Pointing data for screenshots:
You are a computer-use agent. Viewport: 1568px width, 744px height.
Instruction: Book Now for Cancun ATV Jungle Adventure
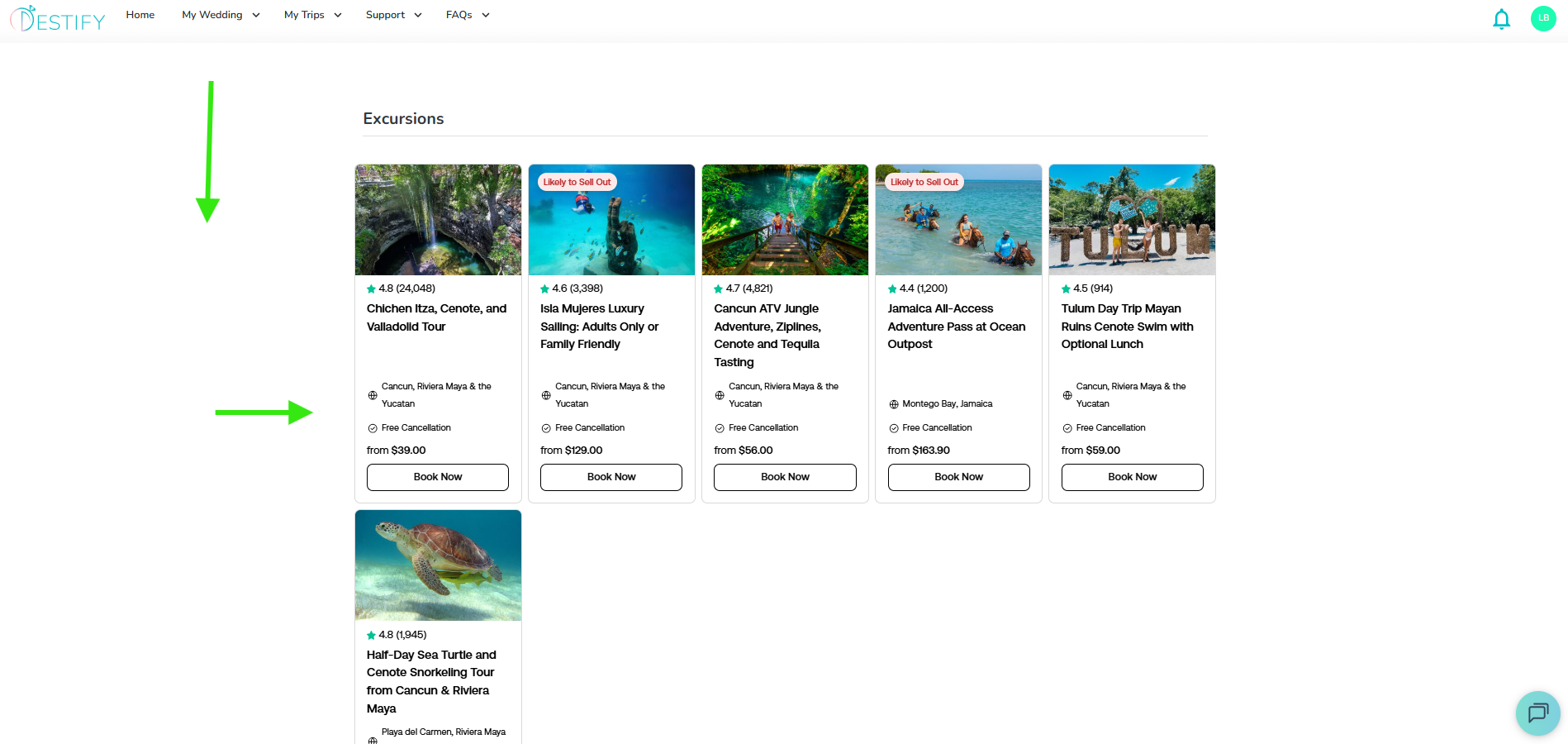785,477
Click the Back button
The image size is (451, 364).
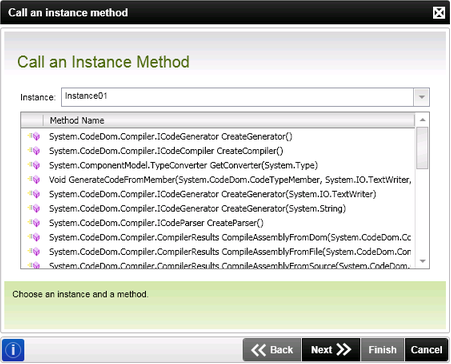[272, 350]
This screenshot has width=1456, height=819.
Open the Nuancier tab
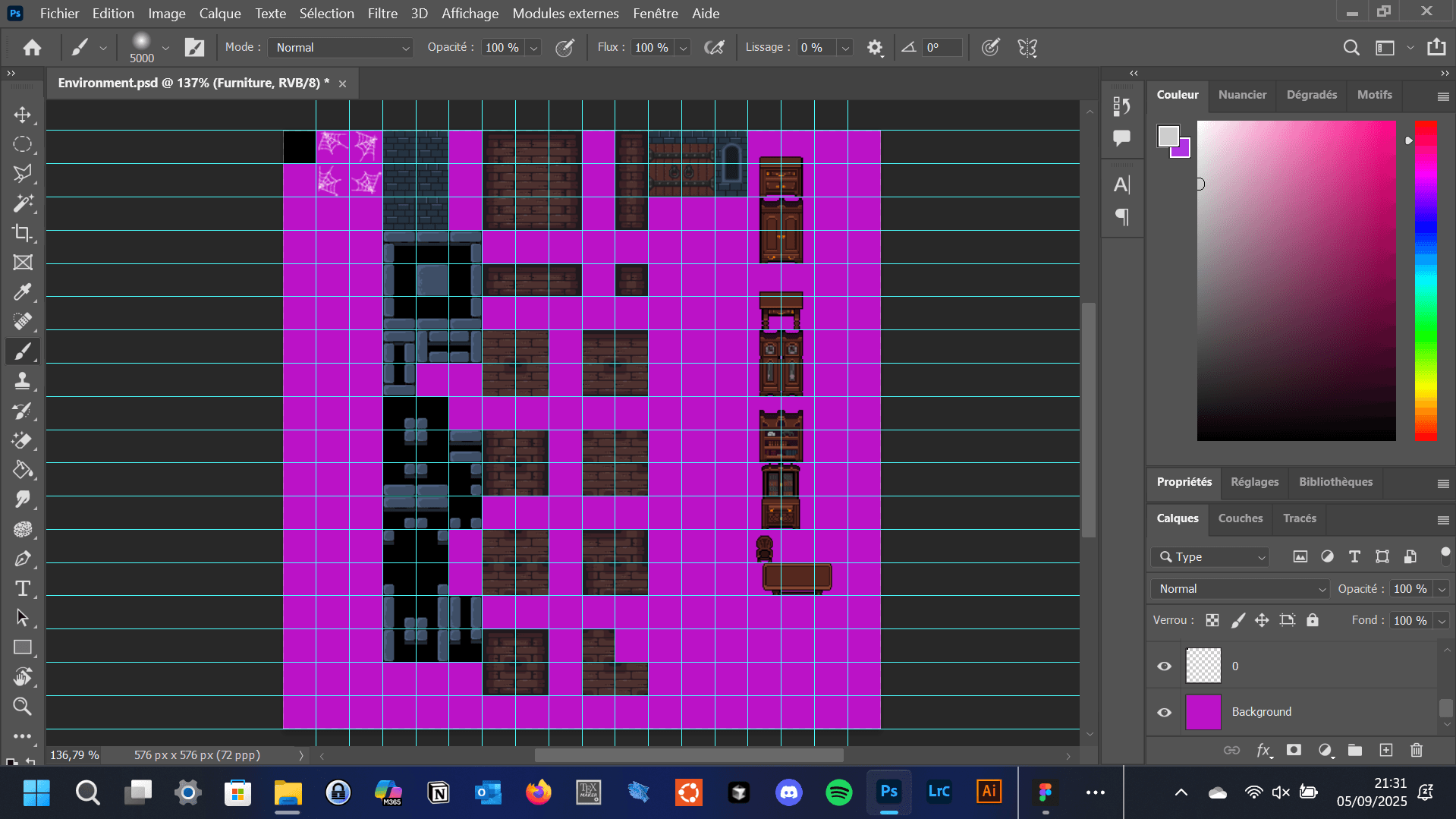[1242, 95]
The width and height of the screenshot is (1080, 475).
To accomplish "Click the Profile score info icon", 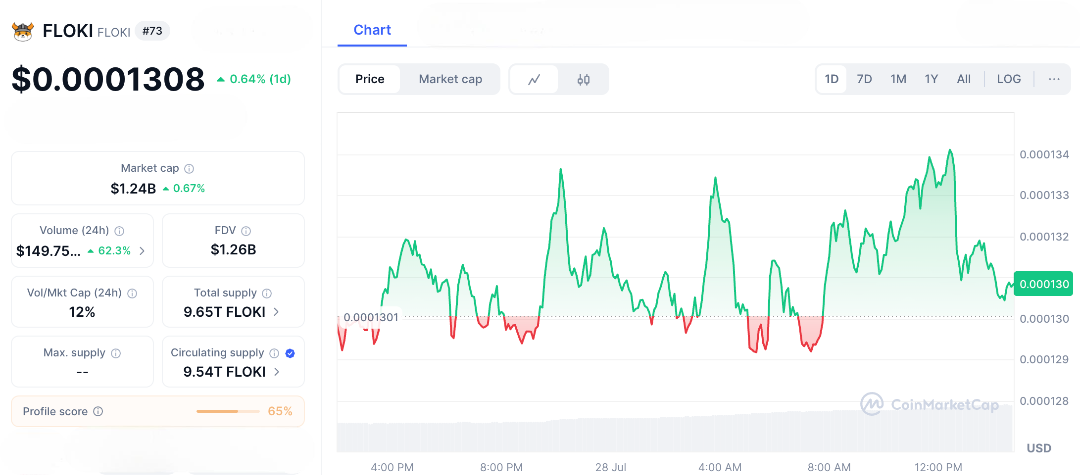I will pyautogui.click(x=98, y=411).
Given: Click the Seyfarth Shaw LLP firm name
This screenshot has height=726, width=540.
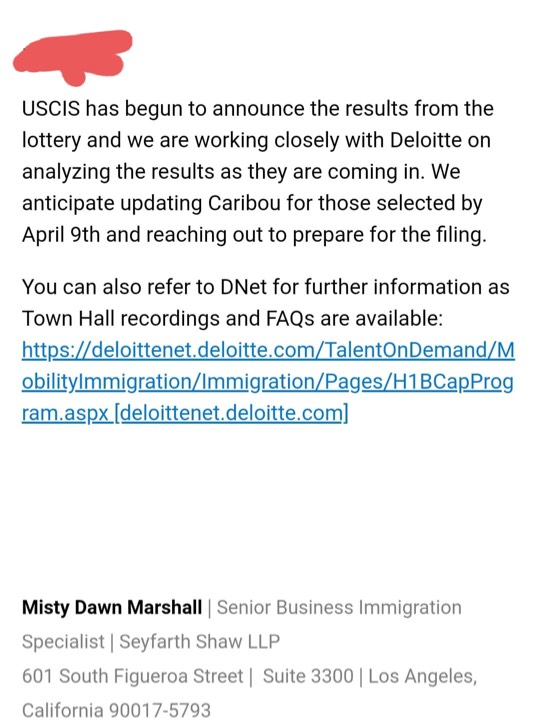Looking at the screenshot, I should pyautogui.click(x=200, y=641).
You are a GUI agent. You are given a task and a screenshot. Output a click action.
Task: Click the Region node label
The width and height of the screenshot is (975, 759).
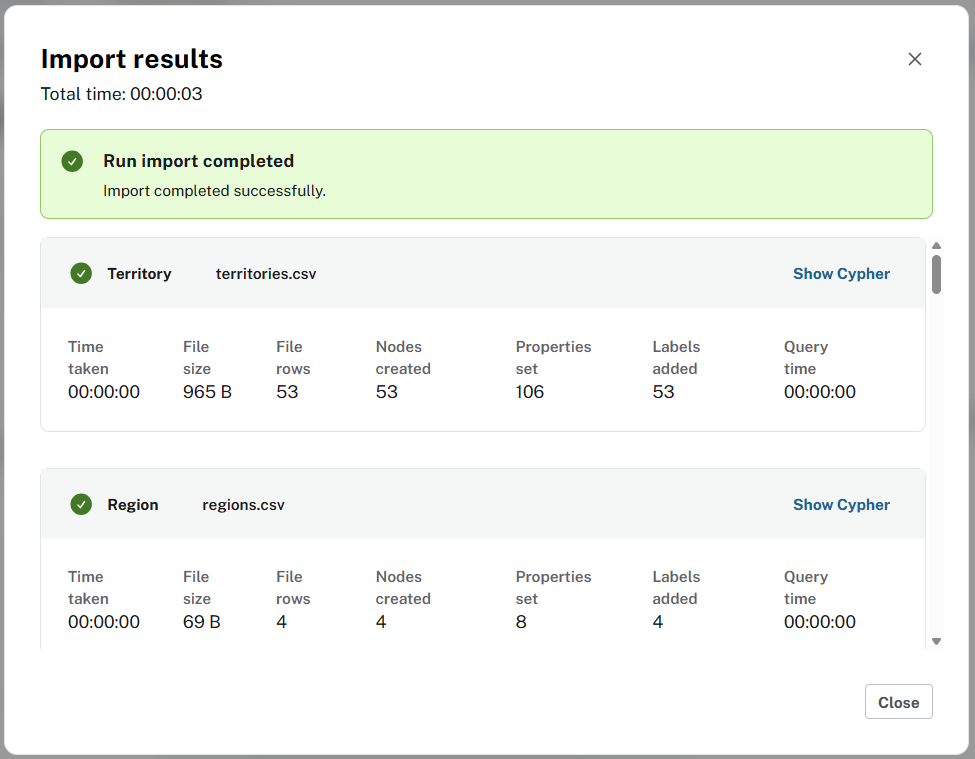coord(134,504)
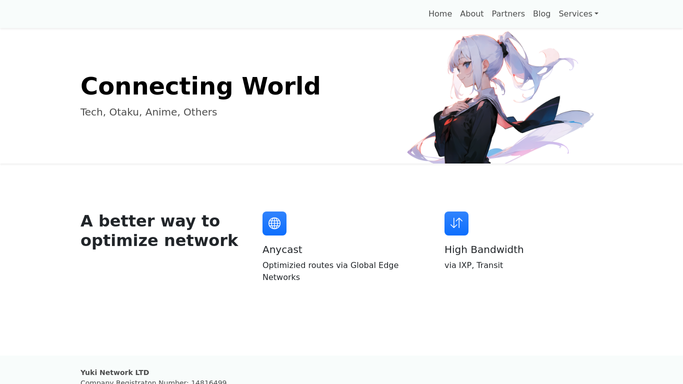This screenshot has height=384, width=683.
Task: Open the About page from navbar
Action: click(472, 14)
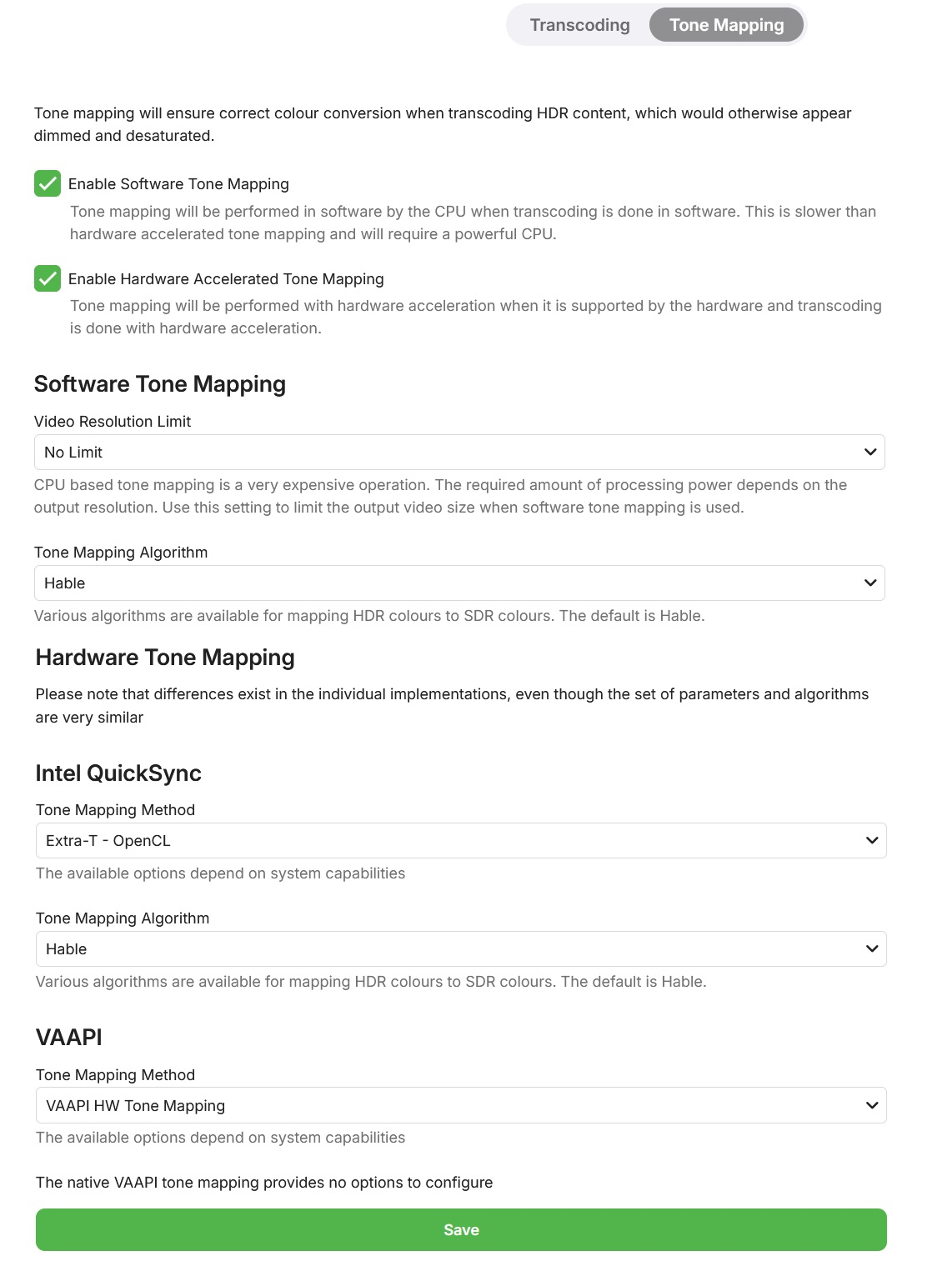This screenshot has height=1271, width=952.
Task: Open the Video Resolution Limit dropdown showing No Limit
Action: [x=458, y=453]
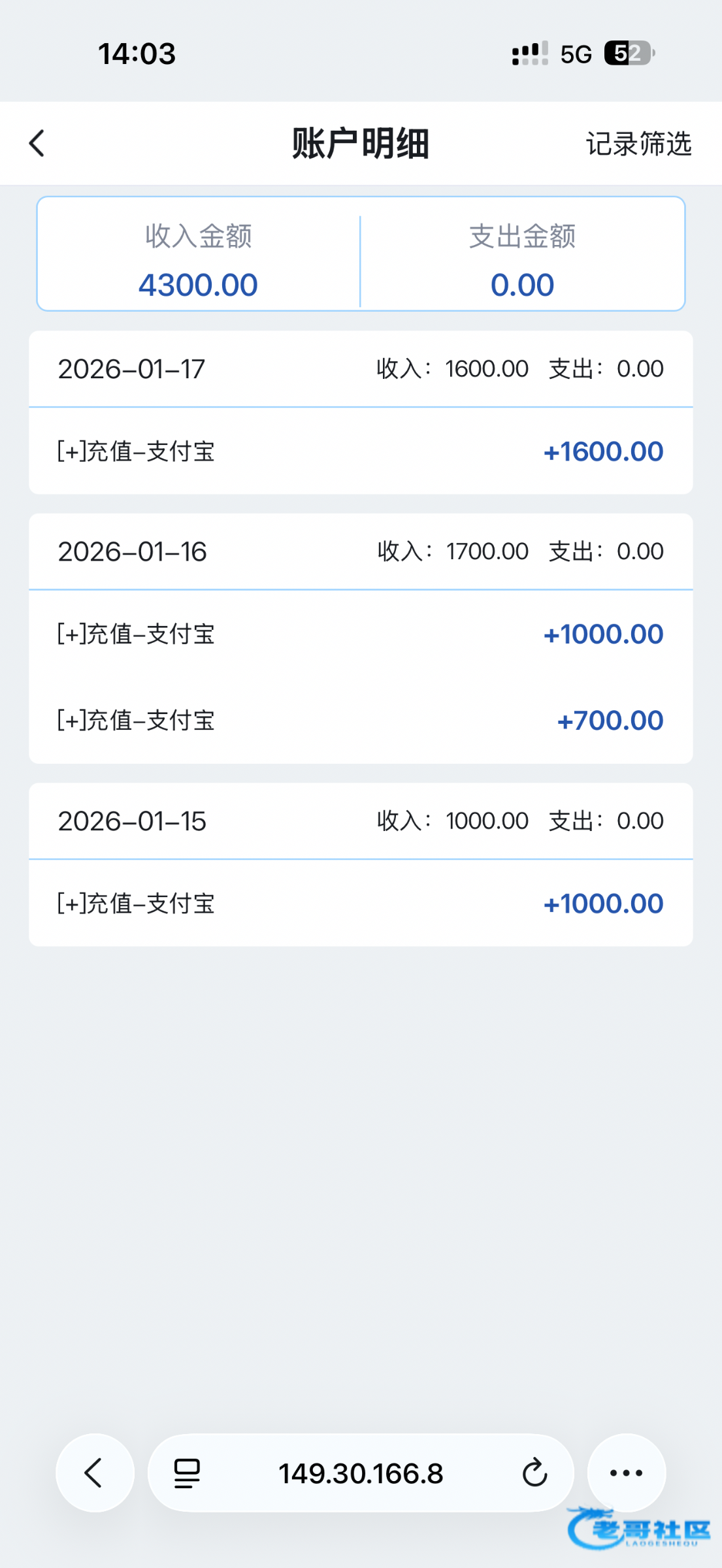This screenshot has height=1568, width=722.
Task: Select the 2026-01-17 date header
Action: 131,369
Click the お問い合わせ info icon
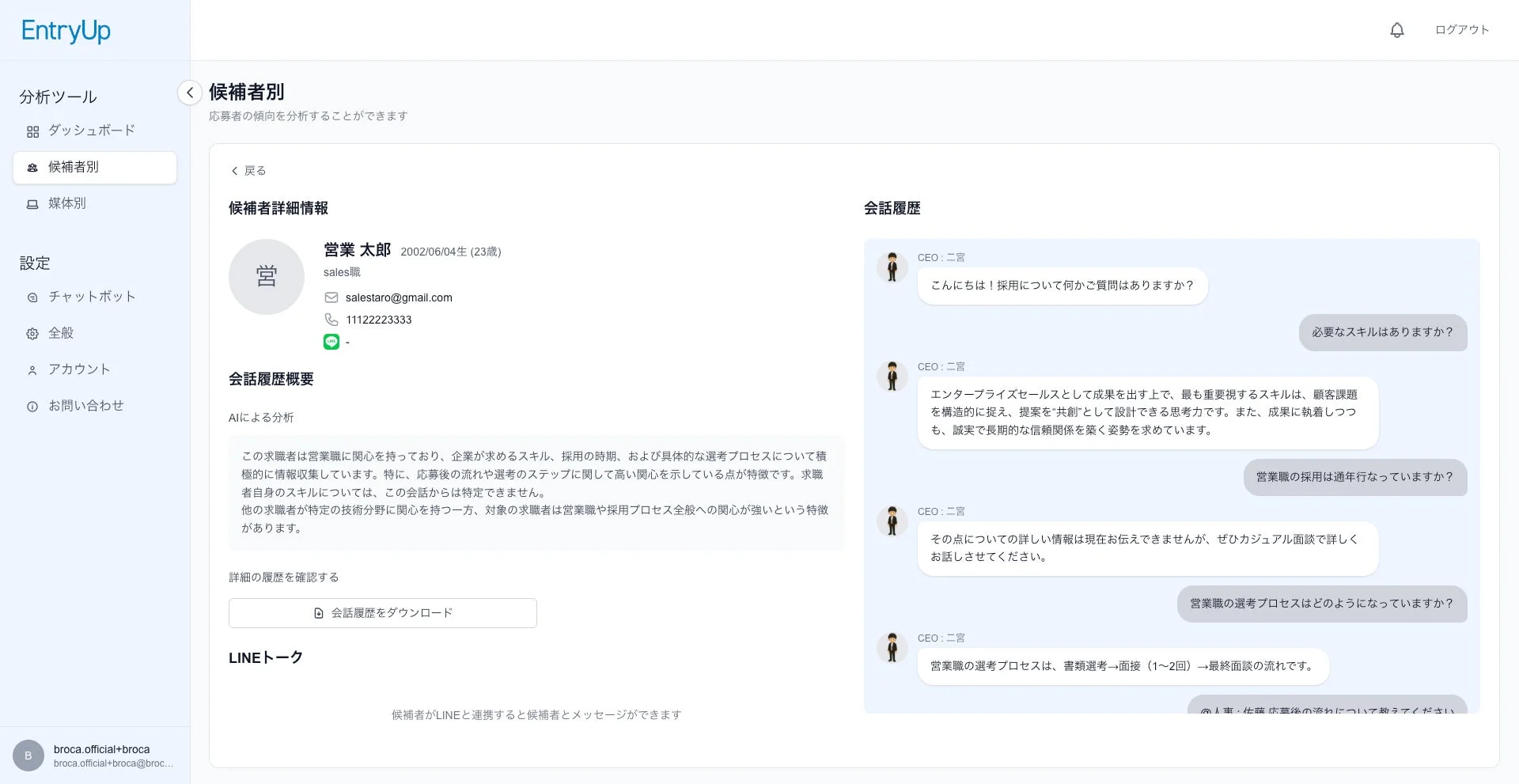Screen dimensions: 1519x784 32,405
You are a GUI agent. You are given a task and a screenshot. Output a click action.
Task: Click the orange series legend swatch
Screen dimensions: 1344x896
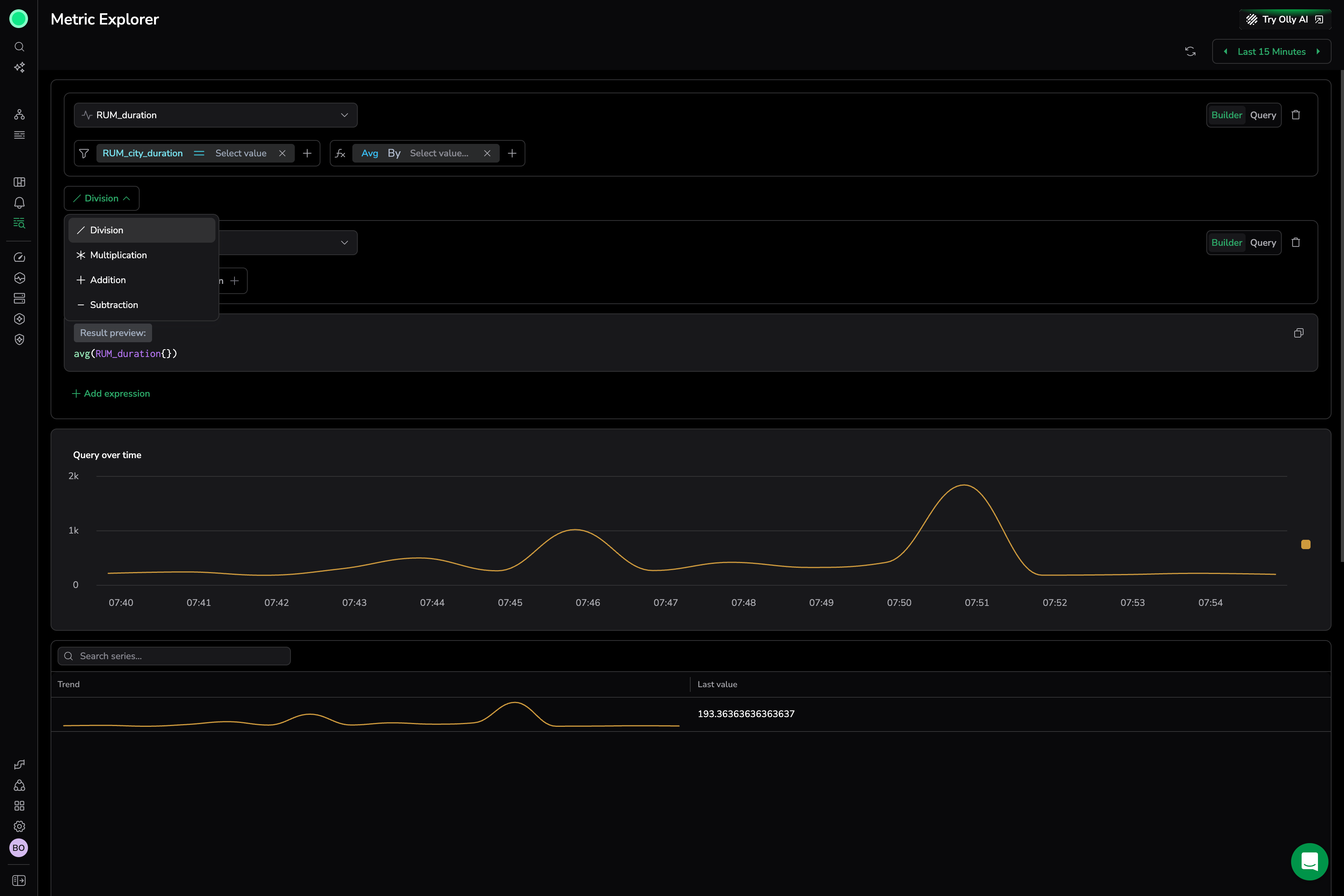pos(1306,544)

Request:
Please quote the lines from the one containing "Given: Click the Seyfarth Shaw LLP firm name" through the final line above, both included, and leave the pictures out.

Solution to this task:
Given: Click the Seyfarth Shaw LLP firm name
This screenshot has height=726, width=540.
Looking at the screenshot, I should pyautogui.click(x=200, y=641).
You are a GUI agent. You are given a task and a screenshot. Output a click action.
Task: Click the Region node label
The width and height of the screenshot is (975, 759).
coord(134,504)
This screenshot has height=384, width=683.
Task: Open the About page from navbar
Action: click(472, 14)
This screenshot has height=1271, width=952.
Task: Open the Video Resolution Limit dropdown showing No Limit
Action: [x=458, y=453]
This screenshot has height=1568, width=722.
Task: Select the 2026-01-17 date header
Action: 131,369
Click the お問い合わせ info icon
Screen dimensions: 1519x784 32,405
You are a GUI agent. You are given a task and a screenshot. Output a click action.
Task: Click the orange series legend swatch
Screen dimensions: 1344x896
pos(1306,544)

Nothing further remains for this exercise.